Junto a la puerta había una chica con abrigo de invierno.
La reconoció inmediatamente y se sorprendió tanto que ni se dio cuenta de lo que decía.
—Me soltaron —le dijo.
—¿Cuándo?
—Hoy por la mañana. Estuve esperando a que volvieras del trabajo.
Le ayudó a quitarse el abrigo; era un abrigo pesado y raído de color marrón. Lo puso en una percha y lo colgó; la chica llevaba un vestido que el cuarentón conocía perfectamente; la última vez que la había visto vestía de igual forma, sí, con el mismo vestido y el mismo abrigo, y le pareció como si en aquella tarde de primavera hubiera irrumpido un viejo día de invierno de hacía ya tres años.
También a la chica le sorprendió que la habitación estuviera igual, mientras en su vida tantas cosas habían cambiado.
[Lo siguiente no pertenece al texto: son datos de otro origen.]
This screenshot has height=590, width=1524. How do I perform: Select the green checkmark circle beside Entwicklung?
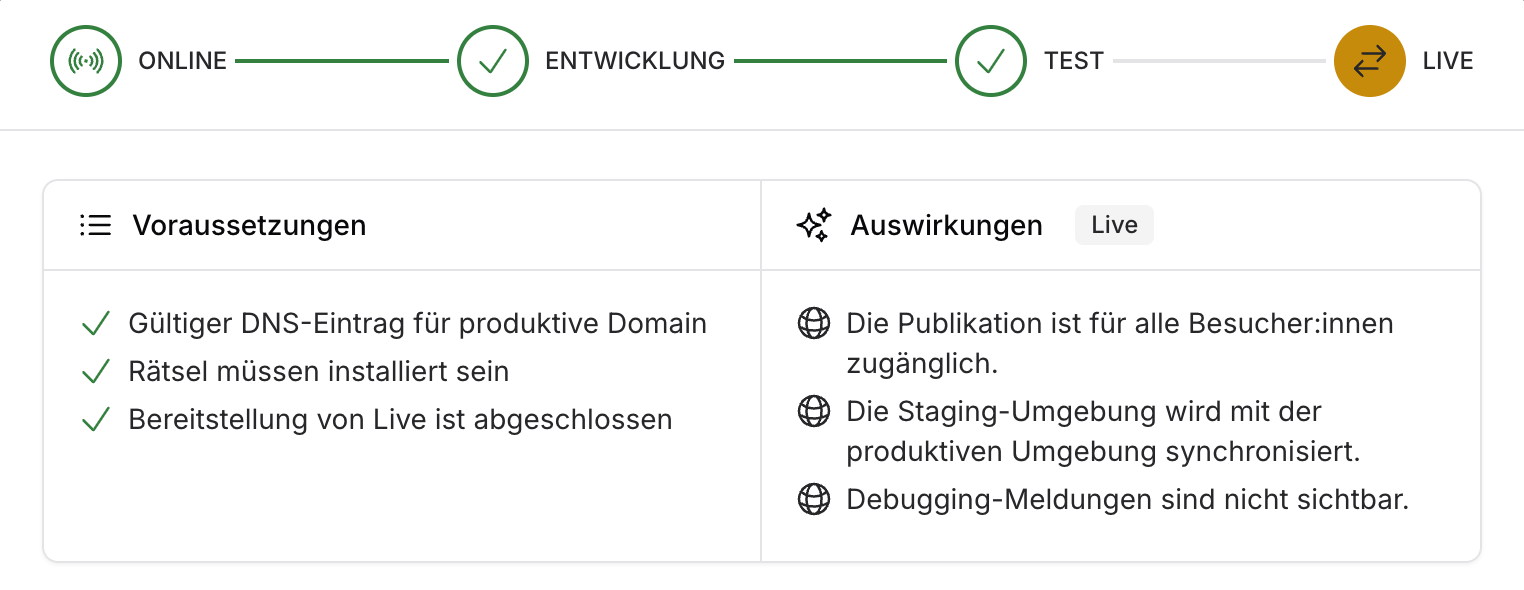[493, 61]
—Todo está como estaba —dijo.
—Sí, todo está tal como estaba —asintió él y le ofreció el sillón en el que ella solía sentarse; empezó a hacerle una pregunta tras otra—: ¿Tienes hambre? ¿De veras has comido? ¿Cuándo comiste? ¿Y adónde piensas ir? ¿Vas a ir a tu casa?
Le contestó que debía haber ido a casa, que ya estaba en la estación, pero que se había dado media vuelta y había venido a verlo.
—Espera, voy a vestirme —se dio cuenta de que iba en albornoz; fue a la antesala y cerró la puerta; antes de empezar a vestirse, levantó el teléfono; marcó un número y cuando contestó una voz de mujer le dijo que aquel día no podría verla.
No tenía ningún compromiso con la chica que estaba sentada en la habitación; sin embargo, no quería que oyera la conversación y hablaba en voz baja. Observaba, mientras tanto, el pesado abrigo de invierno que colgaba del perchero y llenaba la habitación de una música nostálgica.